Word and element pointing lines:
╔══
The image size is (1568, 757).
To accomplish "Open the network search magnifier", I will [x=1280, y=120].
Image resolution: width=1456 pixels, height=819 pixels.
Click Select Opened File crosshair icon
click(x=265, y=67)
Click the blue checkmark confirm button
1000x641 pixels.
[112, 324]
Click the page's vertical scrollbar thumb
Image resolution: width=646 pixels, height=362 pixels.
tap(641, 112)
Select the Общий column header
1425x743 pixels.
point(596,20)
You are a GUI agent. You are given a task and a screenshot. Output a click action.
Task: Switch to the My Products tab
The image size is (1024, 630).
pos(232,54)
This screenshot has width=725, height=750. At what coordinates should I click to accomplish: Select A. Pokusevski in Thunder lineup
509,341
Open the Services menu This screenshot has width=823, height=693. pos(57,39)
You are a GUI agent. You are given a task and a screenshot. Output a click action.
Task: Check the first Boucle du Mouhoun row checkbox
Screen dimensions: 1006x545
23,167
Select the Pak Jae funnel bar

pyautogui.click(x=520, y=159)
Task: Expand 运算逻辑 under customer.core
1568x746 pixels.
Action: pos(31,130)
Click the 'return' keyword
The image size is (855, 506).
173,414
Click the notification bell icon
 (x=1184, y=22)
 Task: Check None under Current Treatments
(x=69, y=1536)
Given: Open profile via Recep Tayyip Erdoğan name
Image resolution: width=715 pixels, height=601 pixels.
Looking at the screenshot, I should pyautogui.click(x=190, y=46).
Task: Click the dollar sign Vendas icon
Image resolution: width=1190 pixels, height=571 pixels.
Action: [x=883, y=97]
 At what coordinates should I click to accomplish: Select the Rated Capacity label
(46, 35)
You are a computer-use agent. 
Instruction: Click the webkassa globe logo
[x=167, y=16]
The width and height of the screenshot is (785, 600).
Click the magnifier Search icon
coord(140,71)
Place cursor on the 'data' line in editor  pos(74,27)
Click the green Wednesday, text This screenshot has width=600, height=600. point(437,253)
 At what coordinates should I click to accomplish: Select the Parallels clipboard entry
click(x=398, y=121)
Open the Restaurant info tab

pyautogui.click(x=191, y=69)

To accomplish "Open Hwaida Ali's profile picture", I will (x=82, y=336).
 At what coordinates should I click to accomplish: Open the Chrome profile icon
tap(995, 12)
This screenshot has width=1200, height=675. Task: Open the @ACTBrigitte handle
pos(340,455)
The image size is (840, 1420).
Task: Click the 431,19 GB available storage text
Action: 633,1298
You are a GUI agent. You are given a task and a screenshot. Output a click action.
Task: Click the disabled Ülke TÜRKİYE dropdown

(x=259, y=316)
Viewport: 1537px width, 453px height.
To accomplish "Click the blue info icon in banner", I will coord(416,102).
╚══
• [WRITTEN TASK]:
Which of the lines above contain the string "pixels"? Pull out every one of them, treating uppercase and lowercase as different.

• [RESPONSE]:
Image resolution: width=1456 pixels, height=819 pixels.
1000x641 pixels.
Image resolution: width=646 pixels, height=362 pixels.
1425x743 pixels.
1568x746 pixels.
Image resolution: width=715 pixels, height=601 pixels.
Image resolution: width=1190 pixels, height=571 pixels.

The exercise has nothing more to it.